European Union regulators are undecided whether Google Inc. dominates in Internet search and if it has abused rivals in breach of competition rules, the EU's antitrust chief said on Friday.

The European Commission opened an investigation into Google in November last year after rivals, including Microsoft Corp. , accused the company of abusing its dominant position in the market for web search services.

"As part of our current investigation, we are trying to determine whether the company holds a dominant position in Internet search," EU competition commissioner Joaquin Almunia told a competition conference in Florence.

"Google is the browser of choice for very many of us, but dominance is not the same as abuse of dominance.
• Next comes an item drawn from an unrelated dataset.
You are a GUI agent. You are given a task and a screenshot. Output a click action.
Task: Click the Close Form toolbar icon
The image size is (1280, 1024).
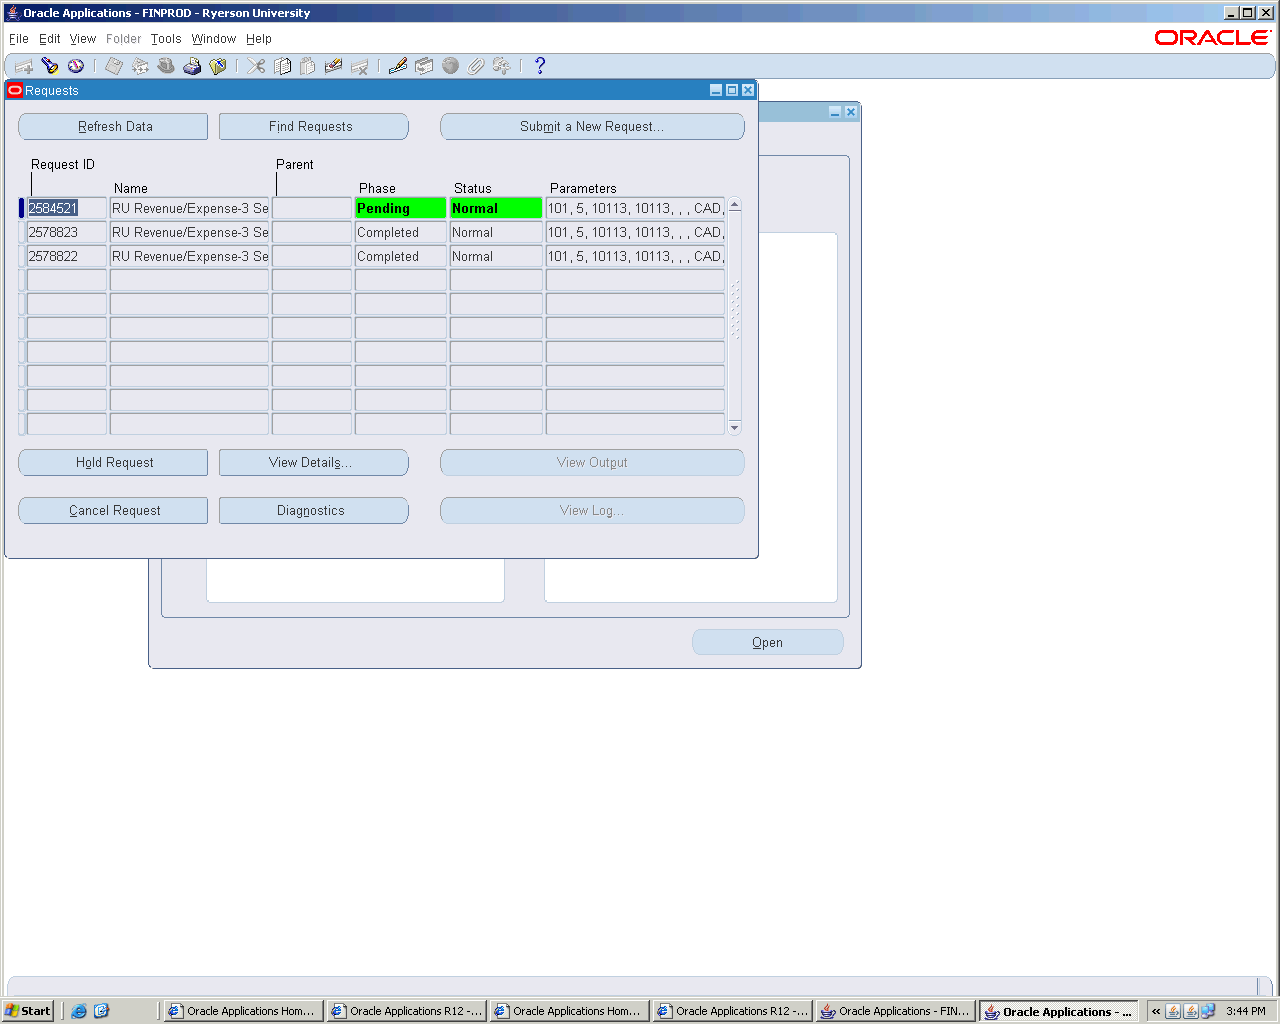pos(217,66)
Abuse is a conduct that protects or extends dominance by illegitimate means, and we still have to conclude whether this is the case for Google," he said.

Google is the world's most popular search engine with more than 90 per cent of the global market, according to Internet statistics firm StatCounter.

Its Chrome web browser had 22 per cent of the global market in July, Microsoft's Internet Explorer had 42.5 per cent while Mozilla's Firefox had 28 per cent.

Google faces nine antitrust complaints filed with EU regulators, sources told Reuters last month, as rivals turned up the heat on the firm.

The Commission can fine companies up to 10 per cent of their global turnover for violating EU rules. In recent years, it has hit Microsoft and Intel with billion-euro fines for abusing their dominant positions.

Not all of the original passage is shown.